One of the challenges for doing this is that the region is very data-poor regions. So there's not a lot of field-based observations to build a model off so that the analysis technique had to be fairly remote. And satellites are excellent for that. The other challenge was that to assess the impact of human activities on vegetation, you first got to account for the natural variability in vegetation. And I'm going to present a method we came up with for achieving that. To examine the impacts of vegetation, we used a variable called cover. So that's the total cover. It's a measure of how much vegetation is covering the ground of any sort, whether it's dead or alive. And the reciprocal of that is bare ground. The value of this is that it's very effectively observed from satellite. But it's also a good proxy of landscape condition in terms of grazing intensity and disturbances generally, in terms of how much soil is exposed to waves and erosion. So we examined the region to see if there was an observable impact of mining activities, extraction activities on cover.

You can see here that there's a gradient in the left map going from the southwest to the northeast, and that's rainfall-driven gradient. So assessing the impact of any human activity on vegetation, you first got to account for natural variability and patterns. So that you're not, for example, comparing one site that’s a dry location with another site that's quite wet because you inherently get different answers. So a key idea in this assessment is that we are only comparing sites that have the same growing conditions, the same biophysical attributes.

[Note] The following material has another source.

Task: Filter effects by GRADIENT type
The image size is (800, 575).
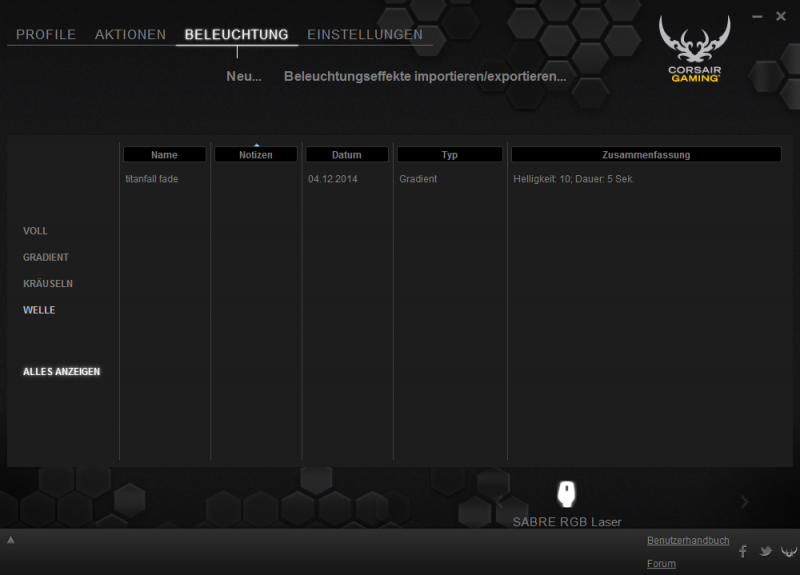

The method we use is a benchmarking framework called Compere. It's a very general and flexible framework for doing peer-based comparisons that are aimed at teasing apart the natural variability in some variable from the human-induced or management effects in that variable. So the key idea is that you can identify equivalent locations across the region equivalent being locations that have the same biophysical or growing properties. And so, for a target location, if you can identify all the locations around it that are equivalent, then the values of those locations in our case cover all the cover values. Any difference in those values across those equivalent locations should be due to management.

So in other words, the benchmarking framework takes out the effects of natural processes. This is done for every location across a study region, and also for every year through the study period. So you end up with maps and trends of the effects of management on cover. The variables we used to define biophysical equivalents for the Cooper were precipitation because that is the key driver of vegetation. We used slope and this is because the redistribution of surface water is also a critical process for vegetation. And we also use soil colour because soil types and landforms and the different vegetation types that go with them are reasonably well explained using soil colour as a proxy for soil type. The advantage of using soil colour is that it's remotely sensed. And it's higher quality data in terms of realistic boundaries than the available soil maps.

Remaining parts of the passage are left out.